Missing Navigational Beacons

In designing the PHENIX experiment circa 1990, much care was giving to maintaining good acceptance and mass resolution for the “onium” states. At that time, following the famous Matsui/Satz paper, the thinking was the Debye screening in the plasma would be signaled by suppression of the J/Psi, while the much smaller radius for the upsilon would argue against dissociation at the energy densities expected for RHIC. In the PHENIX Conceptual Design Report we wrote

“The upsilon serves as a calibration point in the measurement of the screening length since its radius is much smaller than any estimated plasma screening radius at expected temperatures, meaning it may well never be suppressed at plasma temperatures attainable at RHIC.”

That is, the upsilon was expected to serve as a navigational beacon, assuring us that our normalization of hard processes in comparing Au+Au to p+p collisions was correct.

Since then, RHIC phenomena have proven to be far more striking then we ever could have imagined. Not the least of these surprises has been the strong coupling of heavy flavor to the “bulk”. Conservative physicists argue that this is true only for charm, with bottom being so heavy that it is unlikely to flow and lose energy. Very considerable efforts are underway to upgrade PHENIX and STAR to provide the detector technology necessary to perform the b/c separation.

In  a recent preprint Thermal Width of the Upsilon at Large ‘t Hooft  Coupling Noronha and Dumitru argue that the thermal width of the upsilon is large enough that it too could be suppressed at RHIC. Their calculation is made in an AdS/CFT model and is instructive in several aspects. The setup is closely related to the one of a hanging string between two massive (static) ‘quarks’ first calculated by Maldacena at T=0.  The result is Coulombic, that is, for separations L the potential ~ 1/L. This is as it must be on the CFT side- if there is no other scale in the theory, energies must go as 1/L. The interesting part is understanding how this arises in the string setup on the AdS side. Since the string length increases as L increases, why doesn’t the potential also grow with L? This is where AdS does its magic- the string hanging down into the 5th dimension is in a highly warped rather than flat spacetime. The warp factor in the AdS metric is precisely what is needed to produce the 1/L required by the CFT side. (See Section 5.1 of Maldacena’s TASI lectures for a clear discussion from the master on this.)

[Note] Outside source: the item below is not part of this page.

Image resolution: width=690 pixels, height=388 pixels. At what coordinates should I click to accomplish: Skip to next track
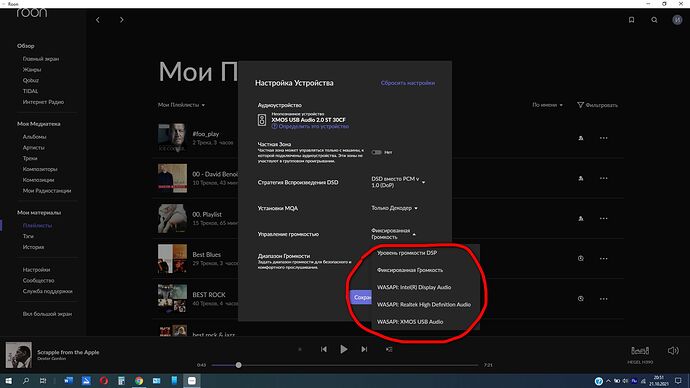pos(364,349)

Noronha and Dumitru extend this formalism to a QGP via the ‘usual’  trick of thermalizing it with a black brane located at some coordinate Uh in the 5th dimension. The value of Uh is proportional to the temperature T in the conformal theory. For small T (small Uh), the brane is very far ‘down’ in the bulk, and the long wavelength thermal vibrations of the ‘bottom’ of the string don’t know much about the presence of the horizon (keep in mind that the strings in this geometry are much more ‘U’ shaped than ‘V’ shaped). However, as the temperature is increased, two things happen: The horizon moves closer to the boundary at infinite U where the string endpoints (quarks) are located, and, because the temperature is higher, the amplitude of thermal vibrations of the string bottom become larger. At some temperature the lowest-mode oscillation of the string touches the horizon, which means the potential acquires an imaginary part, that is, the state has a non-zero width. Given the above arguments, it is not surprising that this width is very sensitive to the temperature, going at (LT)4 times the conformally-mandated energy  scale 1/L.

 Somewhat surprisingly, the numerical value of the width ~50 MeV for upsilons is not hugely different from that calcualted via pQCD. However, the parameteric dependence is both the coupling constand the temperature is very different, with the AdS/CFT results having a much higher dependence on T. The authors estimate that RAA for upsilons may be as small as 0.3, leading to the loss of the navigational beacon- but this loss may be another’s gain.